SCROLL TO CONTINUE WITH CONTENT

Menurut data World Economic Outlook, dari total 279,96 juta penduduk Indonesia, sekitar 5,2% tergolong pengangguran. Kerentanan PHK, lapangan kerja yang terbatas, hingga persyaratan lowongan kerja yang dibatasi usia menjadi sejumlah indikator dari penyebab mengapa angka pengangguran terus mengalami peningkatan.

Maka dari itu, bagi sejumlah orang saat ini, usia 25 tahun sering dianggap sebagai titik kritis di mana peluang untuk memasuki dunia kerja mulai menipis. Seiring bertambahnya usia, peluang kerja semakin menyusut, sehingga individu yang berusia di atas 25 tahun, terutama yang berusia di atas 30 tahun, seringkali menghadapi pilihan yang sangat terbatas di pasar kerja.

ADVERTISEMENT

Melihat polemik yang tengah terjadi sangat serius dan kompleks sampai harus diselesaikan pada upaya permohonan uji materiil (judicial review) terhadap ketentuan Pasal 35 Undang-Undang Nomor 13 Tahun 2003 tentang Ketenagakerjaan ke Mahkamah Konstitusi (MK) beberapa waktu lalu. Menurut informasi yang dilansir dari situs resmi MK, pemohon dalam permohonannya menyatakan bahwa pasal tersebut telah menyebabkan banyak banyak perusahaan di Indonesia menetapkan kriteria pekerjaan yang membuat sulit bagi para pelamar untuk mendapatkan pekerjaan, seperti pengalaman kerja yang diperlukan atau batasan usia minimal untuk melamar.

Menelisik Akar Diskriminasi

Pada 1969, Robert Neil Butler, melalui tulisannya bertajuk Ageism: Another Form of Bigotry memperkenalkan istilah 'ageisme'. Ahli gerontologi Amerika Serikat tersebut telah meningkatkan kesadaran banyak orang mengenai masalah yang sebenarnya sudah ada sejak lama, yakni prasangka dan diskriminasi berdasarkan usia yang kerap terjadi dalam berbagai lini kehidupan, termasuk di dunia kerja.

Di banyak negara, batasan usia dalam lowongan kerja seringkali dianggap sebagai bentuk diskriminasi usia (ageisme). Diskriminasi ini terjadi ketika seseorang dirugikan secara tidak adil hanya karena usia mereka, tanpa adanya alasan objektif yang mendukung.

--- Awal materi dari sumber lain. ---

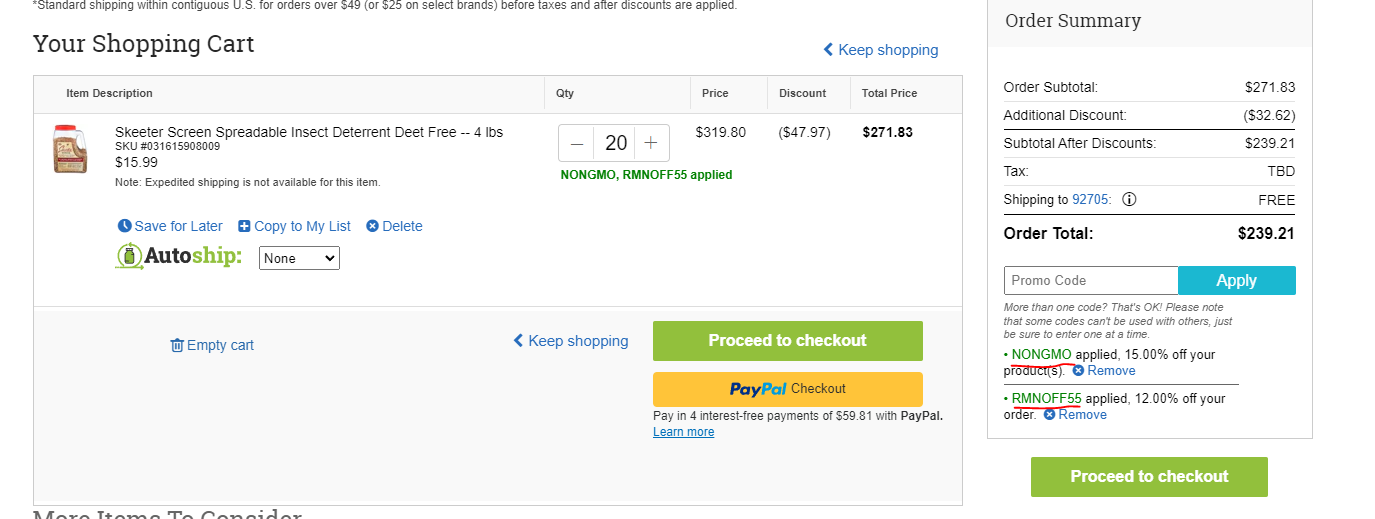
Task: Check out with PayPal
Action: (788, 389)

Sejumlah negara telah melarang praktik diskriminasi berbasis usia di tempat kerja karena usia seringkali tidak selalu merefleksikan bagaimana kinerja atau kemampuan seseorang. Sebaliknya, kualifikasi maupun keterampilan individu semestinya menjadi faktor penentu kelayakan mereka untuk suatu posisi. Namun, di Indonesia, pembatasan usia dalam lowongan pekerjaan masih dianggap hal yang lumrah.

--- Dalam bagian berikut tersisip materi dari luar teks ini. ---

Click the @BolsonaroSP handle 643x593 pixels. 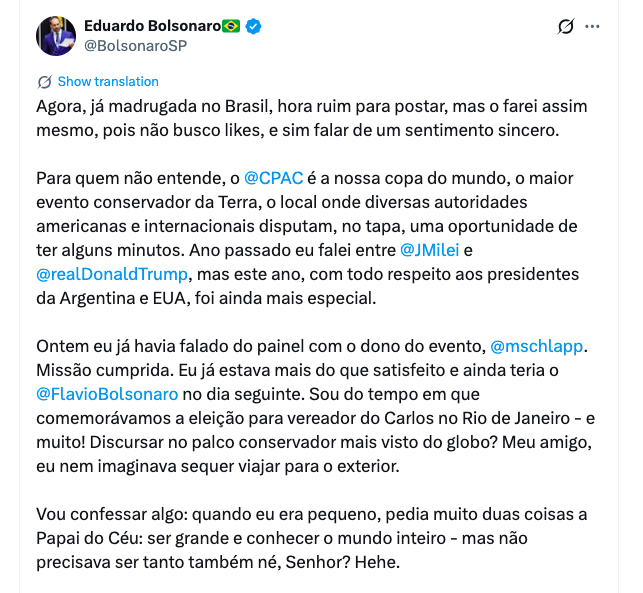135,45
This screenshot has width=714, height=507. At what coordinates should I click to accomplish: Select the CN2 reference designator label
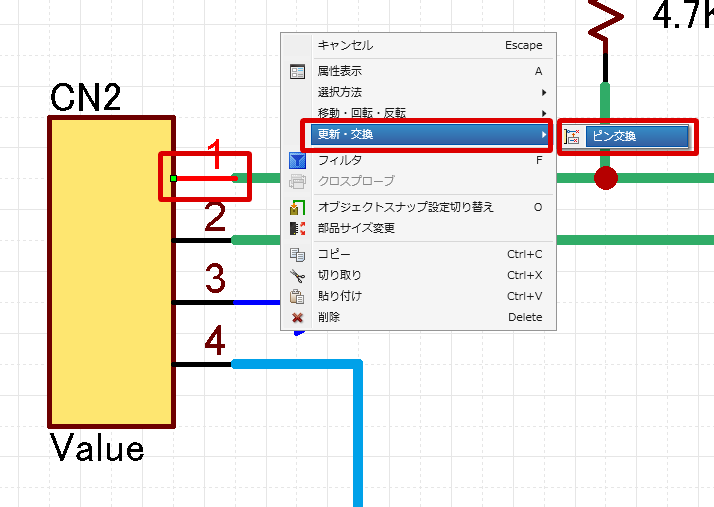[x=85, y=97]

Merujuk artikel BBC, riset yang dipublikasi Journal of Experimental Psychology pada Agustus 2021, yang ditulis oleh Michael North dan Stephane Francioli, menunjukkan bahwa ageism kini banyak menargetkan kaum muda. Pekerja usia lanjut sering memiliki pandangan negatif terhadap generasi milenial dan Z, menganggap mereka malas, manja, dan tidak sopan dalam dunia kerja. Ketika pandangan negatif ini digabungkan dengan struktur senioritas tradisional dalam perusahaan, hal ini dapat menciptakan lingkungan kerja yang berdampak buruk pada karier pekerja muda, menghambat kemajuan mereka, dan menghalangi kesempatan untuk mendapatkan bimbingan serta promosi.

Anti-Ageisme dan Hukum Ketenagakerjaan

Mendapatkan pekerjaan dan dengan upah yang layak tanpa diskriminasi atas nama apapun merupakan hak bagi setiap warga negara yang dijamin oleh konstitusi. Konsekuensinya, negara wajib campur tangan untuk memastikan apakah ekosistem ketenagakerjaan di Indonesia berjalan sesuai dengan prinsip-prinsip keadilan, kesetaraan dan kemanusiaan. Namun, perintah yang dengan tegas termuat dalam landasan hukum tertinggi tersebut seolah tak berkutik di hadapan bursa lapangan kerja yang secara tidak langsung membatasi kesempatan warga negara untuk mendapatkan pekerjaan karena terbatas oleh pagar-pagar limitasi usia.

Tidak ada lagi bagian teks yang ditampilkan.